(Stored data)
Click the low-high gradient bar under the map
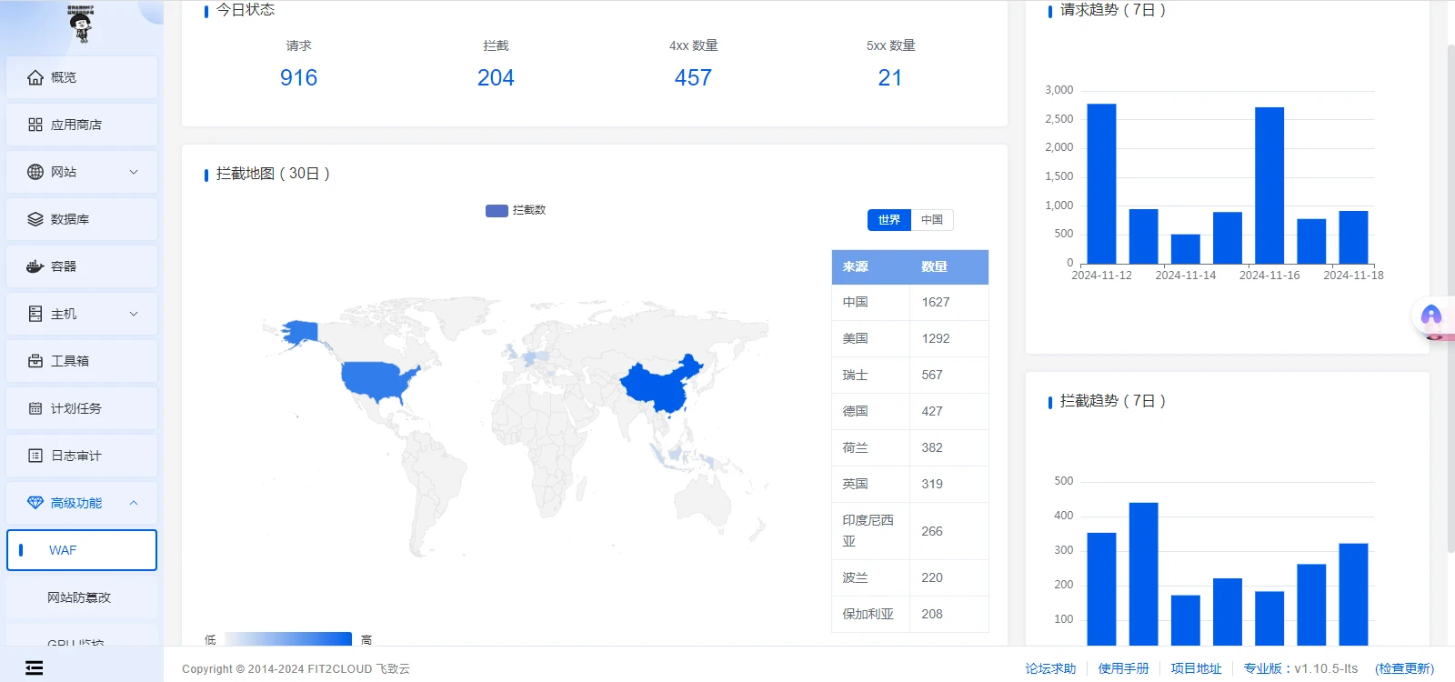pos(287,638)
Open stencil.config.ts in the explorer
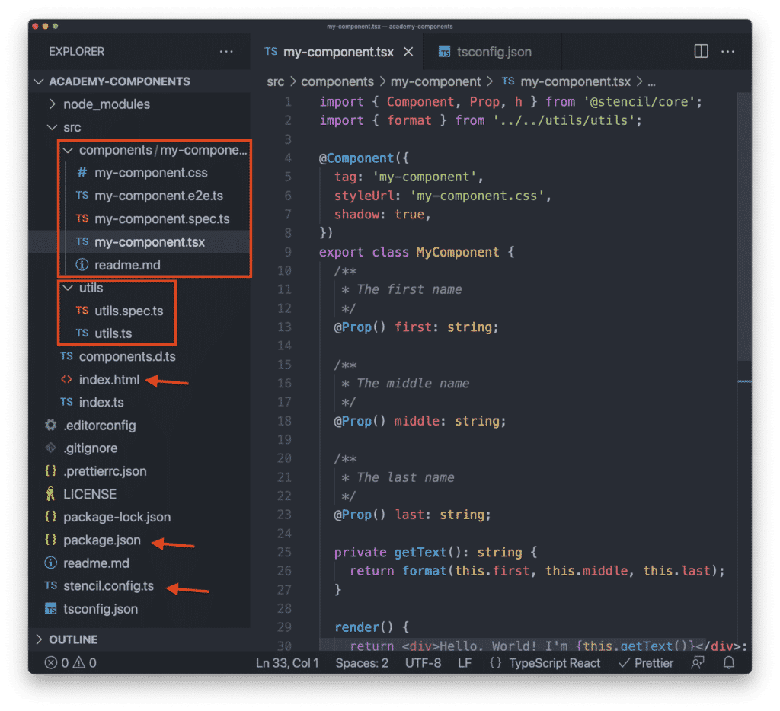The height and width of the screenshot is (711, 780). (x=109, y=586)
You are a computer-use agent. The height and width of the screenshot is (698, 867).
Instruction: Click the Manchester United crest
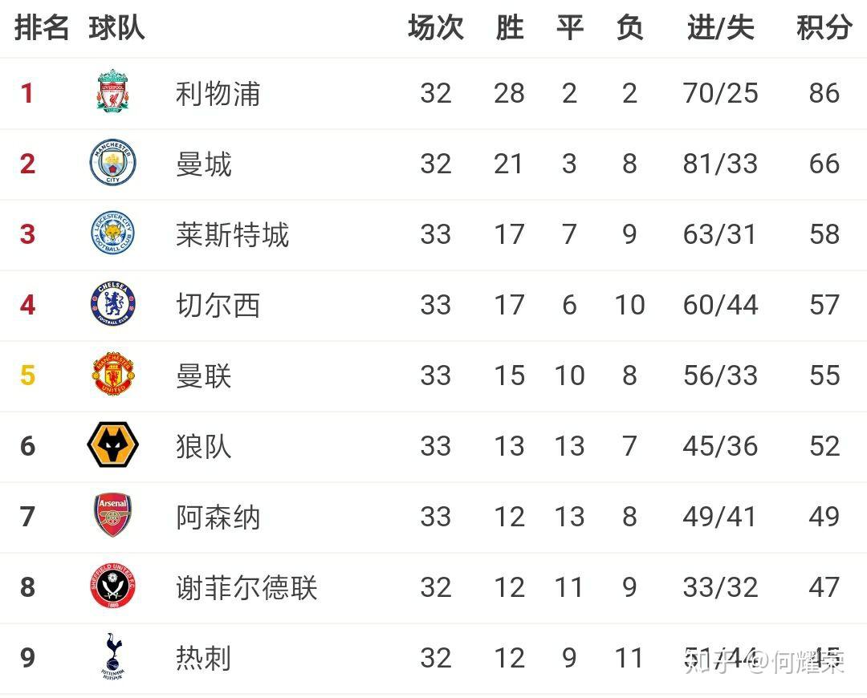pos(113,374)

==

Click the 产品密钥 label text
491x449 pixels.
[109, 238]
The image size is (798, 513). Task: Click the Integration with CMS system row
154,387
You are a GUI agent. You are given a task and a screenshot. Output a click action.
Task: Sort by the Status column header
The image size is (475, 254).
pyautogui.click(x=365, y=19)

...

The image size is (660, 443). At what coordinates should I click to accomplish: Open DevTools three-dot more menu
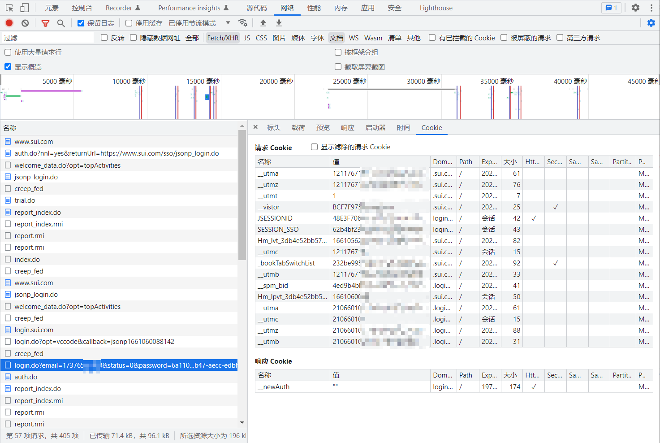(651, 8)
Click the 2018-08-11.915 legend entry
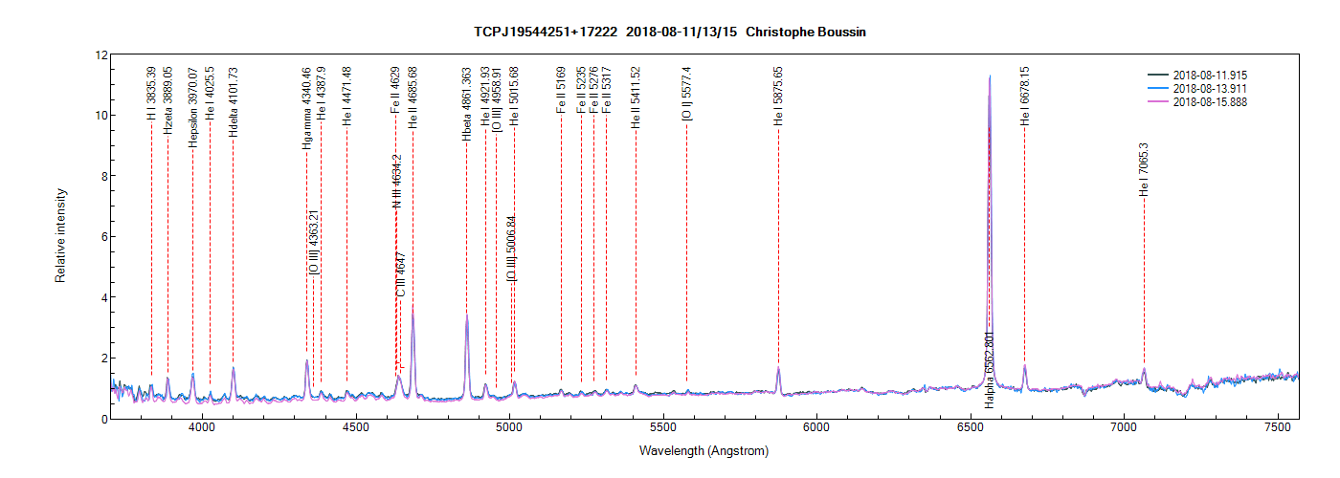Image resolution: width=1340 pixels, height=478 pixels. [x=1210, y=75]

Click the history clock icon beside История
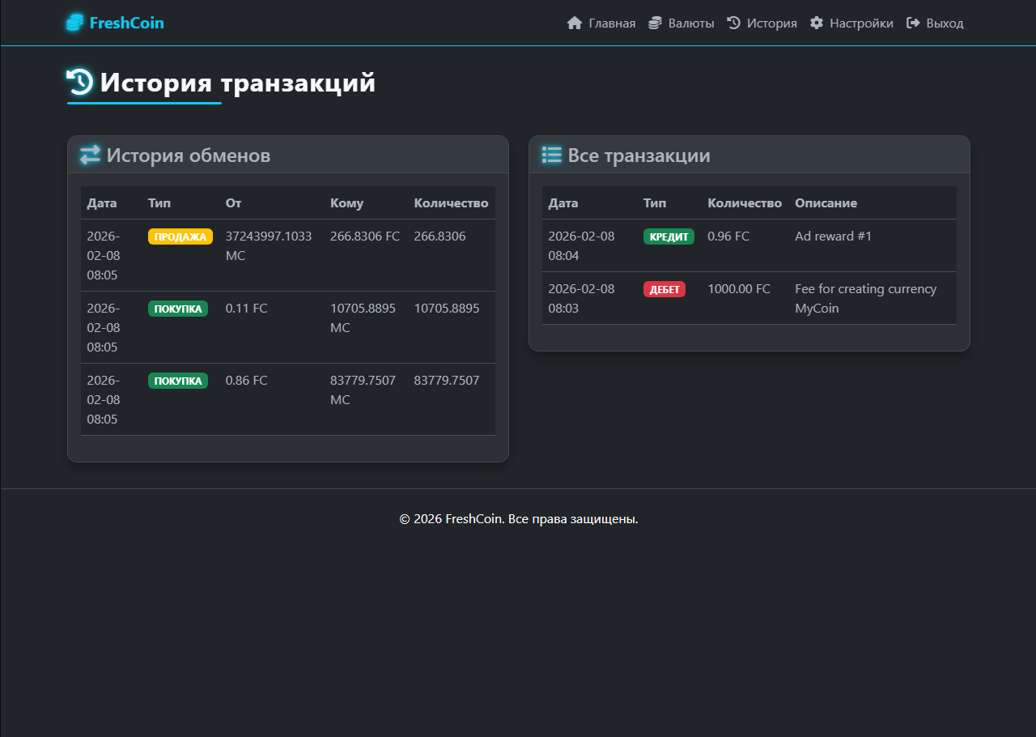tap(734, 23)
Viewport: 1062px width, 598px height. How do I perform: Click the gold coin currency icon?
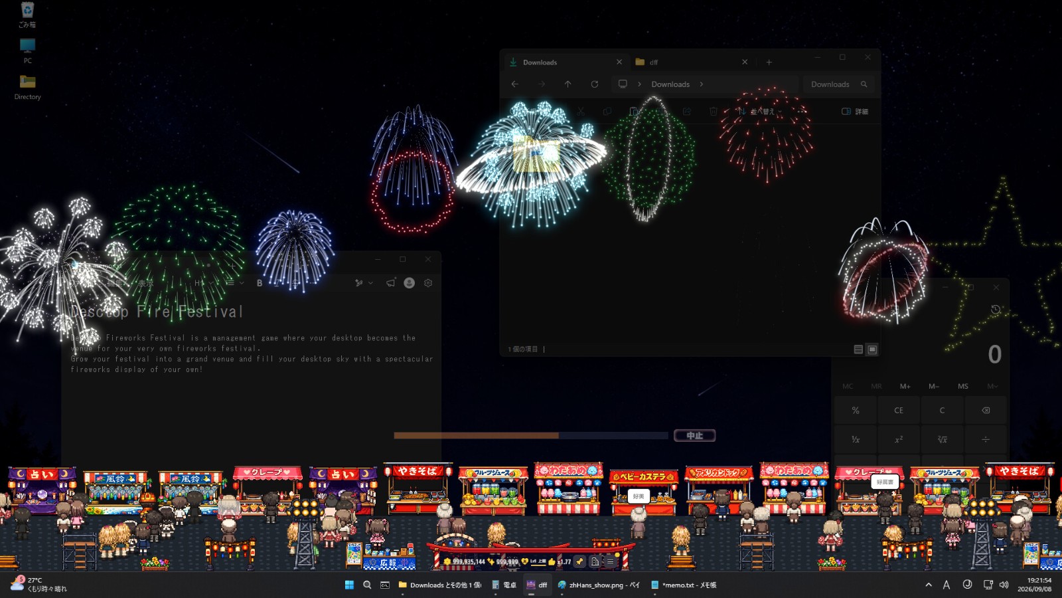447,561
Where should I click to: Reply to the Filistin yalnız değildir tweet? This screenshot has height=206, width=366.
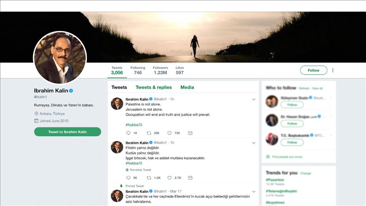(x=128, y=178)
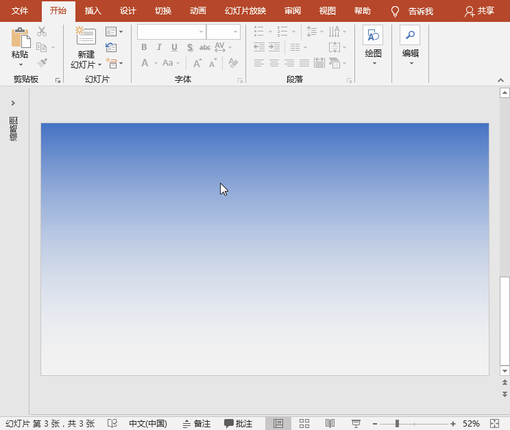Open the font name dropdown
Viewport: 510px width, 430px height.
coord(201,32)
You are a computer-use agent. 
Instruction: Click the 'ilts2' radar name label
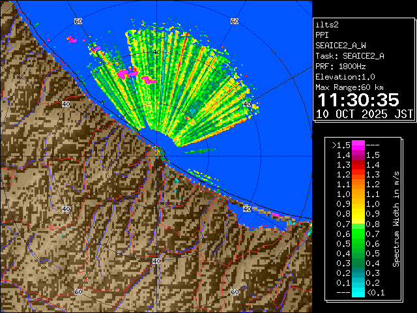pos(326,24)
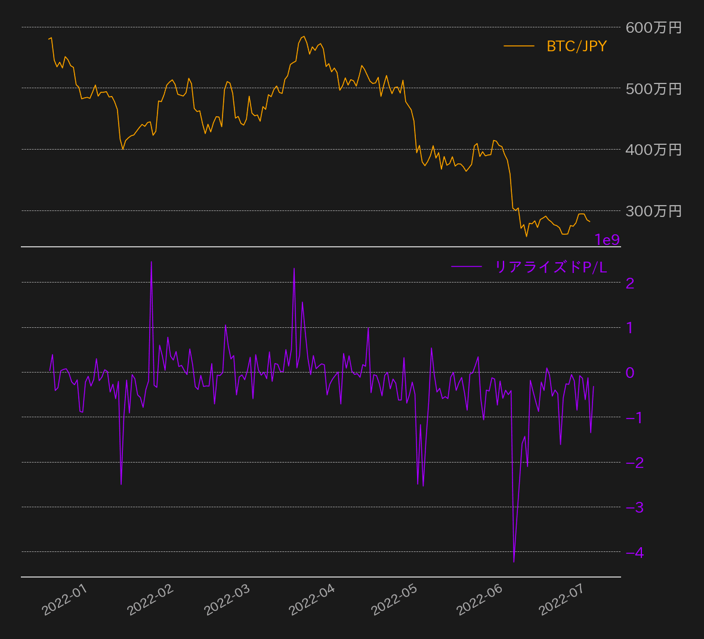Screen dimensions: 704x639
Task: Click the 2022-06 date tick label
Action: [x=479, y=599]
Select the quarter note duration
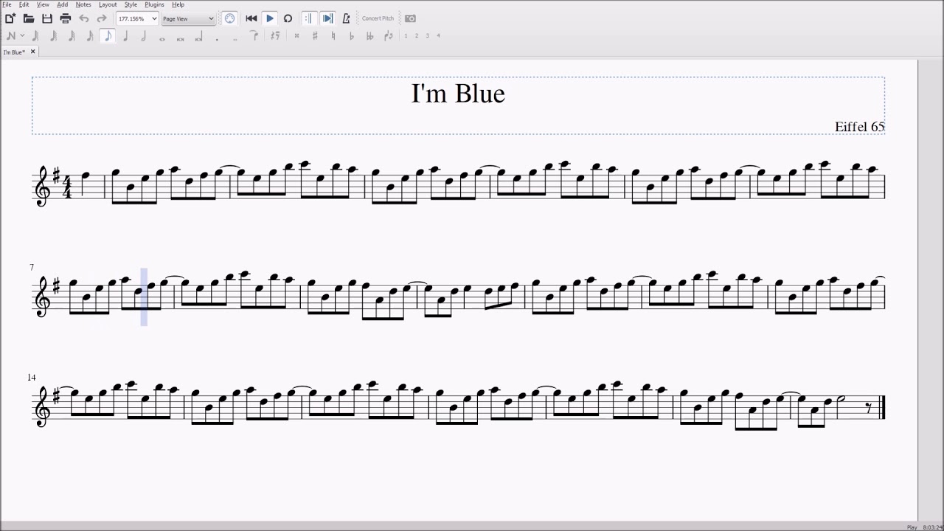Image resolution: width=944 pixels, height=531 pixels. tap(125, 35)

**Your objective**: Tally up the lines in the records that contain the word "agent" and give only the total.

**Task output**: 3